━━━━━ TASK INPUT

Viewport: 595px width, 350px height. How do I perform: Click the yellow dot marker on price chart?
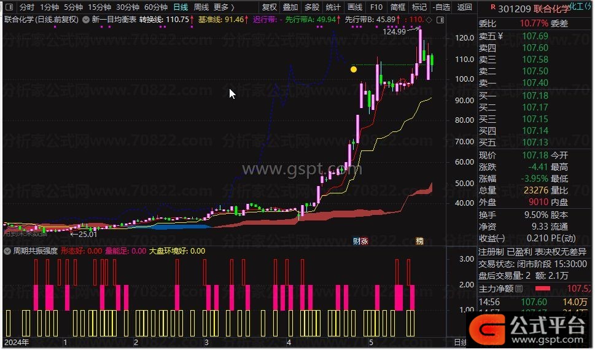tap(353, 69)
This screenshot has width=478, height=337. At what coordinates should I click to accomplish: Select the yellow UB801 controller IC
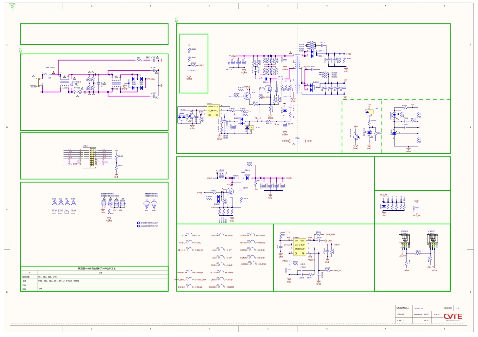213,111
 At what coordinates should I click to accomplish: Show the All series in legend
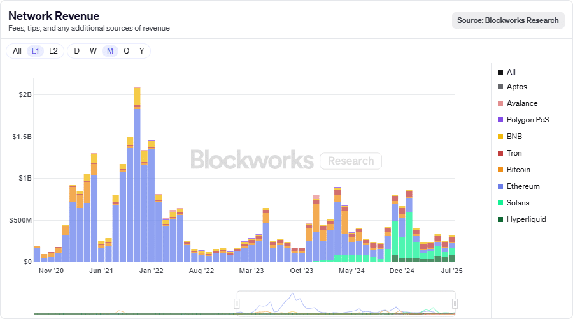coord(511,72)
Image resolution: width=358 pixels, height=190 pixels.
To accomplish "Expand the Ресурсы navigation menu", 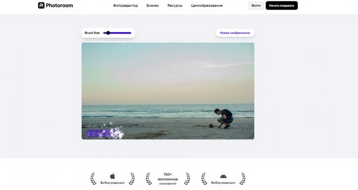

━━━━━━━━━━

TASK DESCRIPTION: Pictures should be skipped, and the records retyped word for word.

SOLUTION TO THIS EXERCISE:
Viewport: 595px width, 350px height. How do I perform: Click the yellow dot marker on price chart?
tap(353, 69)
This screenshot has width=478, height=337. At what coordinates should I click to accomplish: Select the yellow UB801 controller IC
213,111
 At what coordinates should I click to accomplish: Show the All series in legend
coord(511,72)
Image resolution: width=358 pixels, height=190 pixels.
To accomplish "Expand the Ресурсы navigation menu", 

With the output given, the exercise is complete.